The last time David Michael and I were talking he made a really good point to me. You see, it may not be apparent from my lack of knowledge on the Roman empire, or Alexander the Great, or the Huns, or plenty of other historical figures, but I really enjoy military history quite a lot. David and I get in discussions all the time about history nerd stuff, and it's a lot of fun because I don't talk to many other history nerds like David.

Anyway, the point he made was that Joe was the right guy in the wrong time. What he means by that is Joe seemed to give plenty of revelations that could have been carried out in a very bloody manner, in a different time.

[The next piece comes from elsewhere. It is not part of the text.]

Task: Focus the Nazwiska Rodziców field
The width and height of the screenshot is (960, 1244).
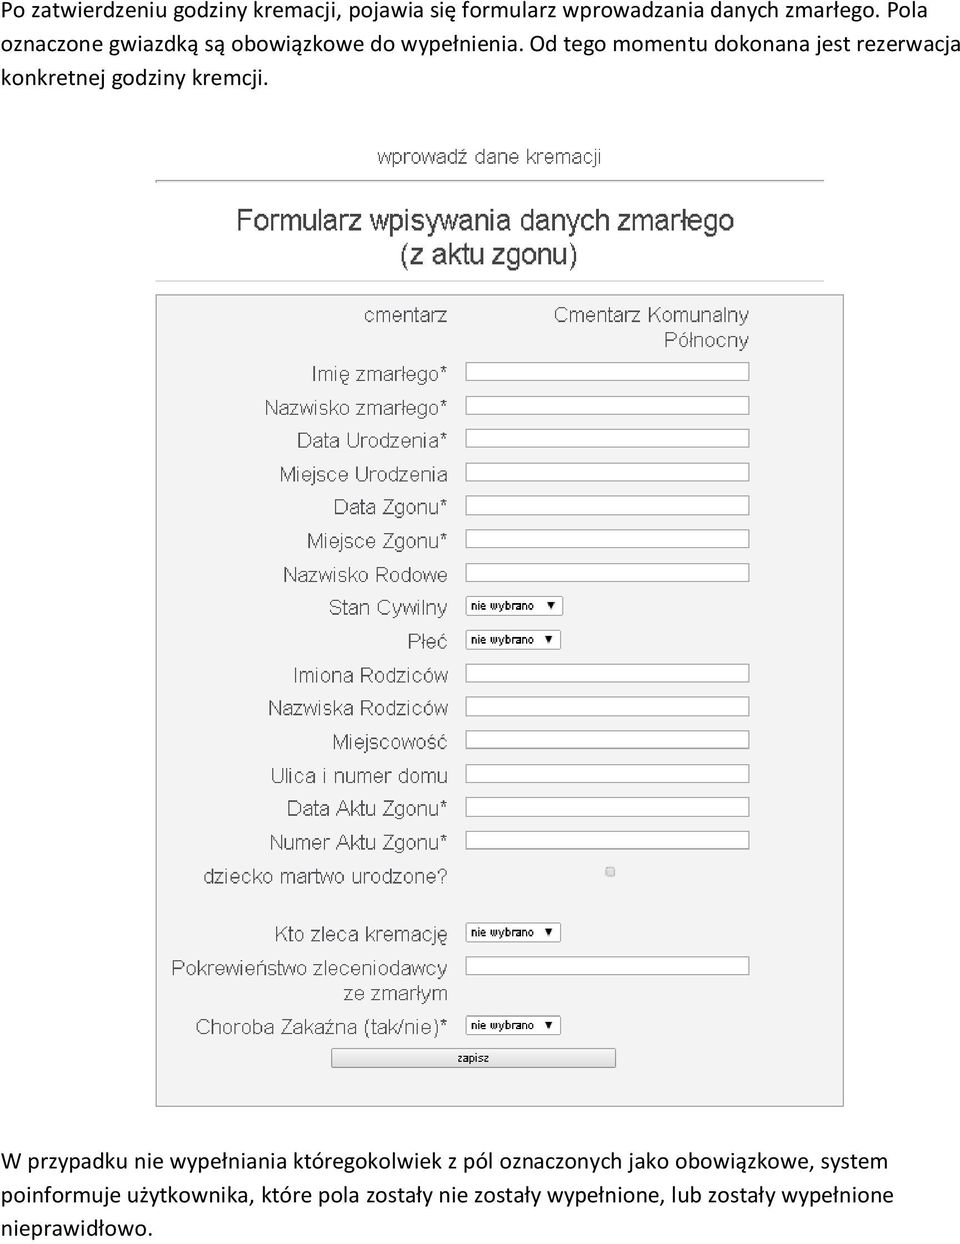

Of course, the post-enlightenment European settlers of the 19th century United States wouldn't allow a religious tyrant to get too far out of control without answering violence for violence, so Joe was stuck with weaksauce revelations like the one we just read. If Joe were living in 1150 c.e., in Temujin Khan's time and place, who knows, he may just have become the next great Kahn, or the next Alexander the great if Joe were living in 338 b.c.e, Macedonia. Joe could have been the next divinely inspired war tyrant, working under direct revelation from God.

This may be a rabbit hole, or a tangent, but hang in there with me for a second. I love the letter sent from Pope Innocent IV to Guyuk Kahn in 1245. It's this convoluted description of the Catholic faith, and Christianity in general. The original letter was full of lots of God speak, and typical confusing Christian gobbledy-gook, and by the end it sounds almost like it is trying to call the Kahns to repentance, or inviting them to embrace Christianity. Altogether, if the Pope would have known who he was writing to, it very possibly would have been worded quite differently, because by the end, it's basically a desperate plea to stop killing Christians, and taking their lands.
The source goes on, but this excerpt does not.